[Collected data entries]
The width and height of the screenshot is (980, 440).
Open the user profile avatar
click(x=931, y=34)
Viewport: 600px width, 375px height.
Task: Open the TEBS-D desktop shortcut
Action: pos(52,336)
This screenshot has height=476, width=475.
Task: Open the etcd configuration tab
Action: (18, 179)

Aim of the exercise | Set down the records above once more, exactly as given.

Response |
The width and height of the screenshot is (980, 440).
Open the user profile avatar
click(x=931, y=34)
Viewport: 600px width, 375px height.
Task: Open the TEBS-D desktop shortcut
Action: pos(52,336)
This screenshot has height=476, width=475.
Task: Open the etcd configuration tab
Action: (18, 179)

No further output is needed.